At 220, monitor apparatus 122 determines probability information/prediction models for usage of the one or more unlicensed channels in a future time period based on the actual usage in a current time period using the first and second sampling data. The probability information/prediction models may be based on correlations between the usage indicated by the first sampling data for each of the plurality of first time periods and the usage indicated by the associated second sampling data for an associated second time period. The probability information/prediction models may predict channel usage in a future time period based on durations of use/nonuse and types of use in a current time period. At 222, monitor apparatus 122 may then save the probability information/prediction models in database 134. The probability information/prediction models may be used in the process of FIG. 2A. For example, monitor apparatus 134 may determine predictions of channel usage in a future time period (second time period of operation 208) based on durations of use/nonuse and types of use in a current time period (first time period of operation 204) using the probability information/prediction models saved in database 134.

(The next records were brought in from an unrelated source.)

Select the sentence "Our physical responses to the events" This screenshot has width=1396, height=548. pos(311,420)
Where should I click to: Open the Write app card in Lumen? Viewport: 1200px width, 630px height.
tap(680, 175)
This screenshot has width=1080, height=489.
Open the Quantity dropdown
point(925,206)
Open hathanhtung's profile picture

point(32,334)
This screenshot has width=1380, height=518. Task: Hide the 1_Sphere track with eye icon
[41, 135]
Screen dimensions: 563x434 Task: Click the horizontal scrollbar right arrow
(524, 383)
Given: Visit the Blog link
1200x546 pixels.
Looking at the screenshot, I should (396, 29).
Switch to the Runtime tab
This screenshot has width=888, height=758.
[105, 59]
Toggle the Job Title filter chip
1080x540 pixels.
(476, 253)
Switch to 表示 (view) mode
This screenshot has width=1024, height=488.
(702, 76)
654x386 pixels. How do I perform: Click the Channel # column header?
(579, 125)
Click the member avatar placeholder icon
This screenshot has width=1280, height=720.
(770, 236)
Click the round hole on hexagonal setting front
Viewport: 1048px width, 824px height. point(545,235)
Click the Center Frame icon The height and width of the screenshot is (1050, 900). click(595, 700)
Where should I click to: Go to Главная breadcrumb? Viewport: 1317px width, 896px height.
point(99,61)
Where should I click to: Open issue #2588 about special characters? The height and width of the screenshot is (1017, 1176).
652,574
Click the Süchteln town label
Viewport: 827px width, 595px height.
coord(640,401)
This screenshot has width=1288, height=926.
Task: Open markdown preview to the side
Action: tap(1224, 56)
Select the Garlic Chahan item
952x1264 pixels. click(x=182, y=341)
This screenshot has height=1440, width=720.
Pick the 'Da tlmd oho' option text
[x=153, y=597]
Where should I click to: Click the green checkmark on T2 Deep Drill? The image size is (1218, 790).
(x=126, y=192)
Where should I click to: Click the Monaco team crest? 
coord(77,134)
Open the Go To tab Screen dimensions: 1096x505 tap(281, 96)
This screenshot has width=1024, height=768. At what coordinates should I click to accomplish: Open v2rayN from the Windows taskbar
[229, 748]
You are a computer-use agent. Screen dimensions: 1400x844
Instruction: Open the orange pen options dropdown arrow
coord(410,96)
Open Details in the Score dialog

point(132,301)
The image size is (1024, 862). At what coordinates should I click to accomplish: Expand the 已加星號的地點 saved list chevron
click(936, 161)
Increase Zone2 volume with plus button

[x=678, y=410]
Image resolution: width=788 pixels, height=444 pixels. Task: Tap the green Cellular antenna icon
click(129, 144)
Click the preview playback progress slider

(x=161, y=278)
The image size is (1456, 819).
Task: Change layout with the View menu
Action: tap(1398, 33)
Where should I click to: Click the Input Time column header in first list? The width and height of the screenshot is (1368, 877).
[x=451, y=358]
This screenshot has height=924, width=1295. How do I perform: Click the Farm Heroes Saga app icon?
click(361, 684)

FIG. 3A is a diagram illustrating example systems using dynamic spectrum access (DSA). FIG. 3A shows system 302, which is the primary or priority user of shared frequency spectrum, and systems 304 and 308, which are the secondary users of the shared frequency spectrum. Systems 304 and 308 are located in die coverage area of system 302. System 302 includes devices and/or base stations (not shown) that operate within the coverage area of system 302 using channels in the shared frequency spectrum. System 308 includes base station 322 and device 316. System 304 includes base station 318 and device 320. FIG. 3A also shows database service 312. Database service 312 may collect measurements/data from monitors 306 and 310 which are located in the coverage areas of systems 304 and 308, respectively. Database service 312 may be implemented on one or more servers in the cloud, or on a local server device. In an alternative implementation, each of system 304 and 308 may have its own separate database service.
FIG. 3B is a flow diagram illustrating operations for determining probabilities/predictions for shared spectrum usage for use in systems 304 and 308. The probabilities/predictions for use in each system 304 or 308 may be jointly determined based on information from both systems 304 and 308. The operations of FIG. 3B may be performed by database service 312 and monitors 306 and 310.
The process begins at 324 where database service 312 initiates a database generation/update operation. At 326, monitors 306 and 310 monitor usage of the shared frequency spectrum over multiple time periods. This may include monitoring usage of the shared frequency spectrum at both monitors 306 and 310 when all of networks 302, 304, or 308 are using the spectrum. It also may include periods when only network 302 is using the spectrum. It may also include monitoring at monitor 306 when only networks 302 and 308 are being used, or monitoring at monitor 310 when only networks 302 and 304 are being used. The monitoring at 326 may include measuring spectral characteristics on one or more channels of the shared frequency spectrum during multiple time periods. Each of the multiple time periods may be divided into a first and a second time period. The second time period may be a time period immediately following the first time period. The measuring of the spectral characteristics may include performing correlation or periodicity measurements and generating first and second sampling data, for the first and second time period, respectively. The measuring of the spectral characteristics may also include performing measurements for determining durations of use/nonuse and types of use of the one or more channels during the first and second time periods of each multiple time period. The monitoring of operation 326 during the multiple time periods may be performed over a measurement period of hours, days or weeks. The multiple time periods comprising the first and second time periods may be much shorter in length than the measurement period so that a large number of samples may be obtained.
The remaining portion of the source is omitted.